RECORDS SHOWN
·····

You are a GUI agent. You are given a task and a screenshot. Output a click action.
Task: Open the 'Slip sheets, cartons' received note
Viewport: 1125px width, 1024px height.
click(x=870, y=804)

·····

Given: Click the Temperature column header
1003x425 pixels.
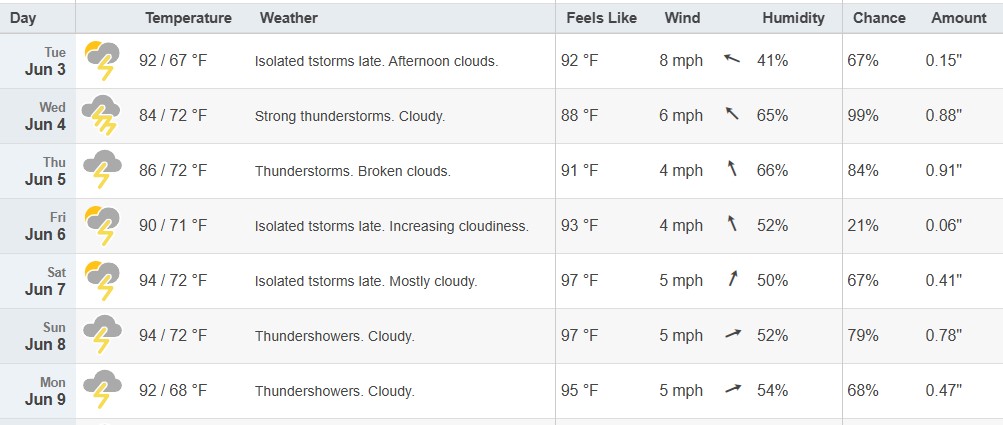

·····

TRY IT
From the listing above, output exactly the run of lines that starts with the line containing "Given: Click the Temperature column header" and ends with the line containing "1003x425 pixels.".

OUTPUT FOR THIS TASK
Given: Click the Temperature column header
1003x425 pixels.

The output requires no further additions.